我笑的人畜無害,祈求阿宋別再說一些令人誤會的話。
“阿朝,你的命是我救得,我要你活下來。”
宋暮離開了我的視線,她的話卻一遍遍的回蕩在我的腦中。險些忘了,我的命是阿宋給的,活與不活,似乎真該由她說了算了。
我不喜歡被束縛的感覺,上輩子我不是只鳥就是條魚,不然這輩子怎麽老想着出去呢?也不對,也不是一直想出去,起碼在兒時,我是多麽想...多麽想一輩子陪在她身邊。
兒時的許朝,将江楚視為她的所有天地。
我掐着日子,再過三日就離開,随我去哪,得先出去探探江湖上的風頭,再決定日後再哪安家。他大爺的,南山的宅落還壓着我不少錢,要不是江楚放人吓我,我當時用得着跑的那麽慌忙嗎?
若是江湖少了個許朝,南山不妨是個好去處,漳州也是。四娘是我的家人,阿瑤是我的親侄女,阿蓁也是。阿宋...阿宋也是我的摯友。
最後三日我兌現了諾言,給阿瑤刻了只小馬,順便加工了一下當日的蓮花,将它做成了一枚木簪,簪頭開着惹人垂憐的血蓮。當然,也給阿蓁做了支木劍。
我喜歡阿蓁當日的話,她讓我回憶起了過去的許朝。不過比起許朝,我更信阿蓁,我信她會保護好阿瑤和四娘。
我不知要不要給阿宋也刻只東西,反正四娘是不怎麽對這些小東西感興趣,刻只金元寶四娘或許更喜歡些。想着手頭竟也一刀一刀的削着木枝,阿宋長得愈發溫婉了,我願她日後覓得良人,良人是男是女都好。
傍晚來臨時我從假山上下來,收回短劍舉起手中的簪子,我沒刻蓮花,而是将其盡力刻成祥雲狀。
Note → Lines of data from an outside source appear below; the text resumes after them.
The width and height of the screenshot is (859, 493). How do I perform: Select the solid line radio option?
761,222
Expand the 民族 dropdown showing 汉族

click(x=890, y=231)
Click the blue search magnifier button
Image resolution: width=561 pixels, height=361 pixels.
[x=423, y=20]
我這樣的手,刻成這個樣子已經夠好的了!
我知阿宋不是俗人,賠錢她會讓我滾出去。這簪子配她,但願她喜歡吧。
正準備回房,阿宋卻從酒樓後門走進,她不由分說的拉着我的手将我拽進了她的屋子。我正想甩開,又因她難得嚴肅的面容而老老實實的跟上了她的步伐。
“怎麽了?阿宋?”
阿宋來不及回應我,她将床尾放着的大箱子打開,裏面盡是些雜七雜八的書,阿宋這會兒倒是不愛惜了,一律搬出來塞進床底。
“鑽進去!”
她的語氣帶着不容置疑,我被她連推帶搡的進了那狹小的箱子。阿宋這會兒才意識到自己有些失态,她摸了摸我的脖頸以示安慰,讓我更加不自在了。我想起手中的東西,忙着塞給她,她放在我脖頸上的手這才移開。
我見她眼底的欣喜,又忍者先同我說正經事。
“有人來了,你先躲起來,到時候我放你出來。”
不等我回答,箱子的蓋子合起,我提前享受了棺材體驗,連半點光都瞧不見。
誰來了能有這麽大陣仗,漳州偏僻,按理來說江湖人也不常來啊。官家嗎?收稅來這麽個窮鄉僻壤收?我家四娘可是個按時交稅的良民,那能有誰,難道不是沖着我來的?
我聽見阿瑤的哭喊聲,聽見四娘慌亂的聲音,我慌神。
“哎喲哪來的大人啊,怎麽不去前堂入座來後院了。”
“阿娘,她搶我的簪子,姑母,姑母給我的....”
阿瑤斷斷續續的哭聲傳來,後來又被人捂住嘴,她的聲音戛然而止。
我看不到外面,急的想掀開板子出去,手剛抵着上面才意識到阿宋将箱子鎖起來了,啧阿宋!
“姑母?你姑母是何人?”
泛着冷意的聲音襲走春日全部的生機,我的手僵住,她怎麽會找到這裏。我不曾同她提起過這裏,四娘,阿瑤,這些只屬于許朝的秘密她為何會知道。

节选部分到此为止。